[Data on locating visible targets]
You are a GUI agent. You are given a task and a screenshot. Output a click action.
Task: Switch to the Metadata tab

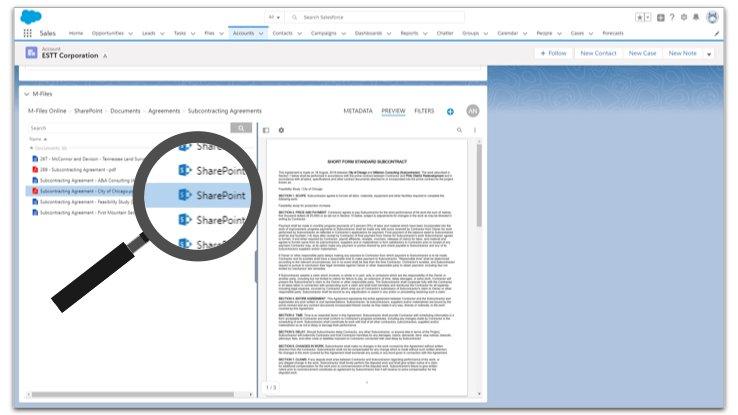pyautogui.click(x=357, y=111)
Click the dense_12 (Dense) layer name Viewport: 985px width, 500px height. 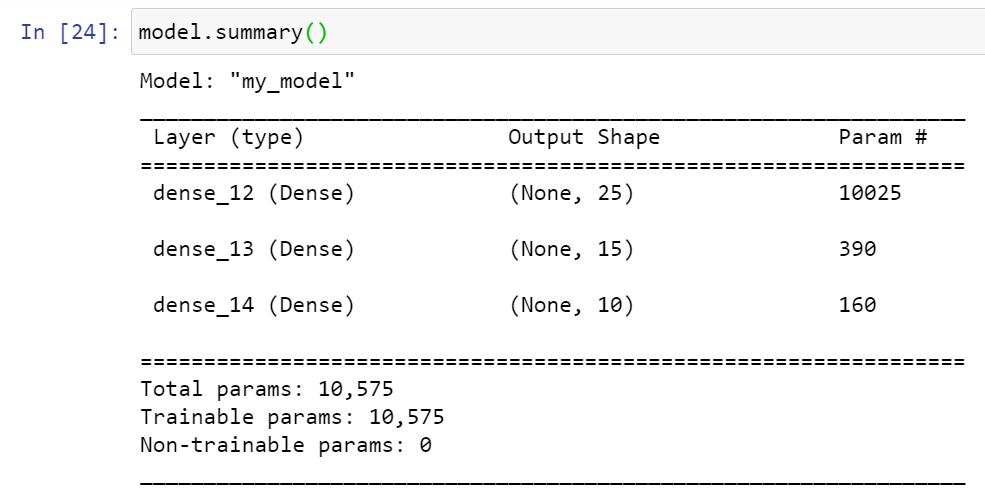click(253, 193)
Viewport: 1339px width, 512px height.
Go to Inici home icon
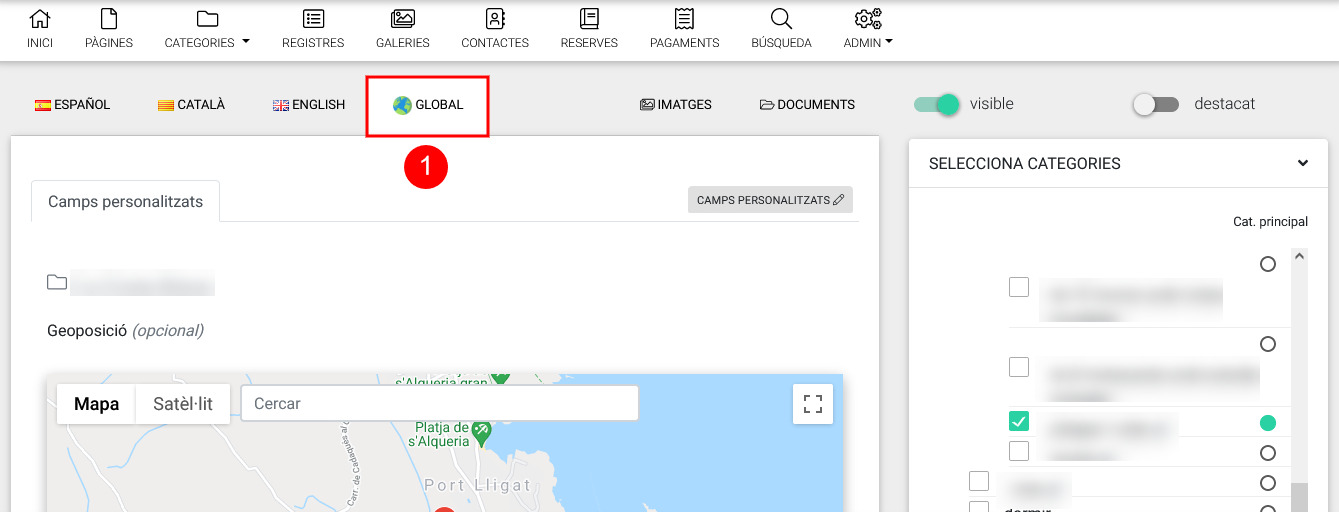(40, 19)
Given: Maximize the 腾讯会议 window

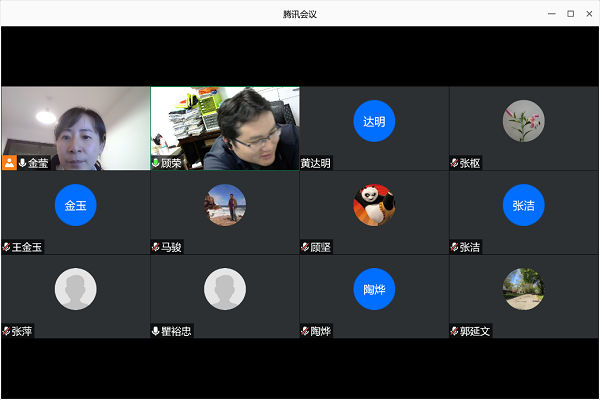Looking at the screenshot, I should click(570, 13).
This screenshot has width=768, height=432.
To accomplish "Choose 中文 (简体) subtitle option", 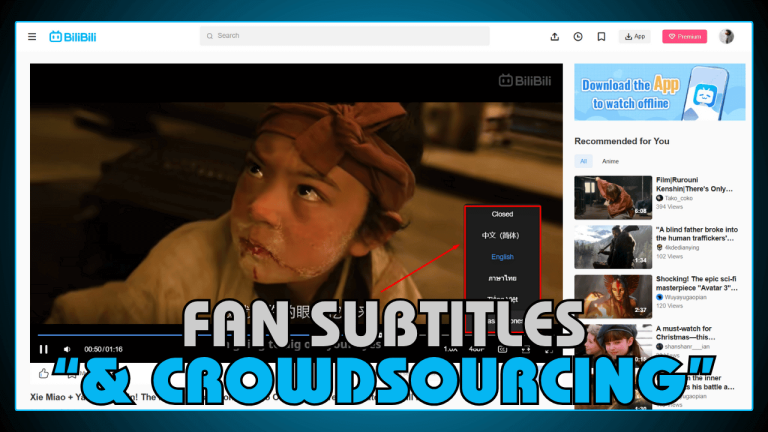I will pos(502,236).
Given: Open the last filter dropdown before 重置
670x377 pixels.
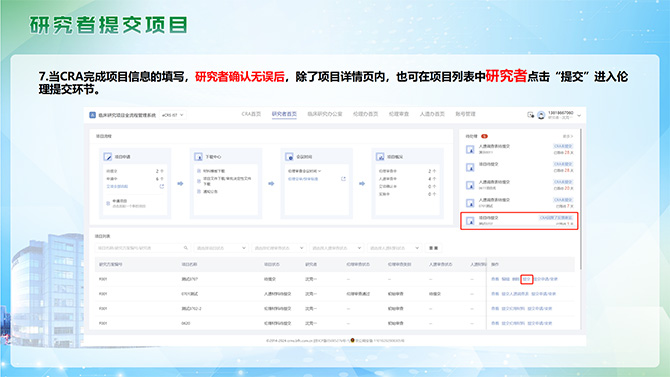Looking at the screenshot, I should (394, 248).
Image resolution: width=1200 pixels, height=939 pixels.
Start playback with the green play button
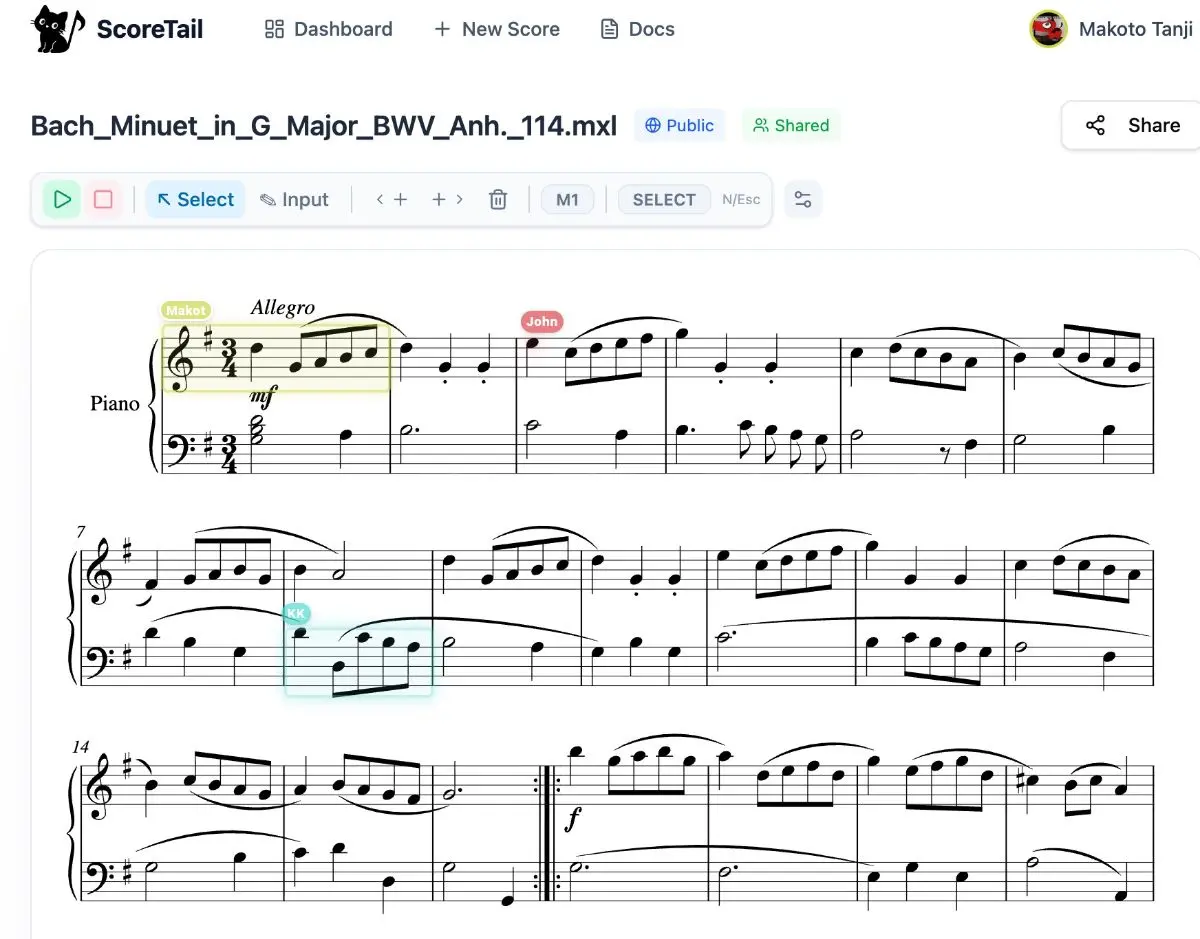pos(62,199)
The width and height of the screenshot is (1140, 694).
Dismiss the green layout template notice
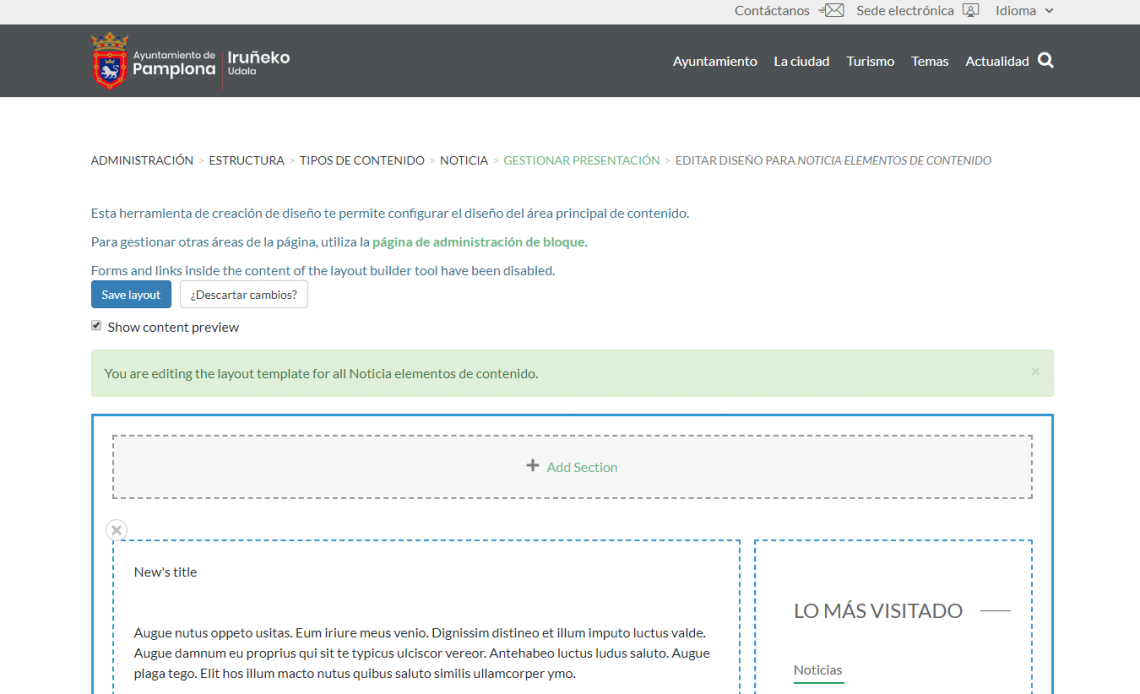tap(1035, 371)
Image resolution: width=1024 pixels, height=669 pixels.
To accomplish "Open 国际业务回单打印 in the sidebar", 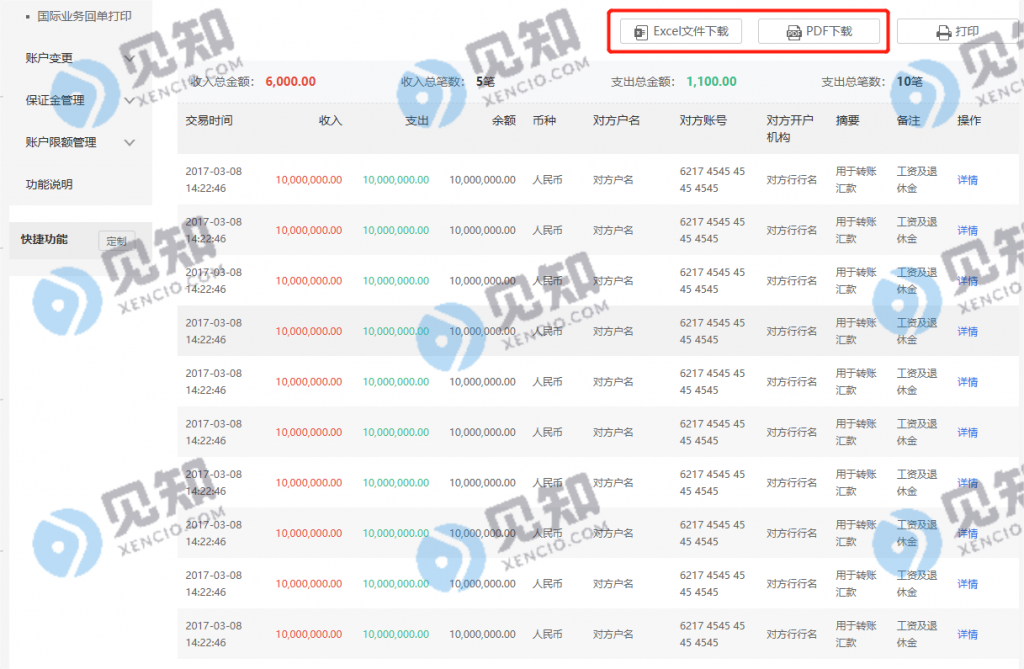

- Task description:
Rewrite the part of the data that opens with the line containing "Given: Open the" and runs through the end of the data, replacing "green" with "blue" and keeping everything else the same. Leave the pictures out of your answer.

- The completed task:
Given: Open the last filter dropdown before 重置
670x377 pixels.
Looking at the screenshot, I should (394, 248).
Image resolution: width=1200 pixels, height=939 pixels.
Start playback with the blue play button
pos(62,199)
The width and height of the screenshot is (1140, 694).
Dismiss the blue layout template notice
tap(1035, 371)
Image resolution: width=1024 pixels, height=669 pixels.
To accomplish "Open 国际业务回单打印 in the sidebar", 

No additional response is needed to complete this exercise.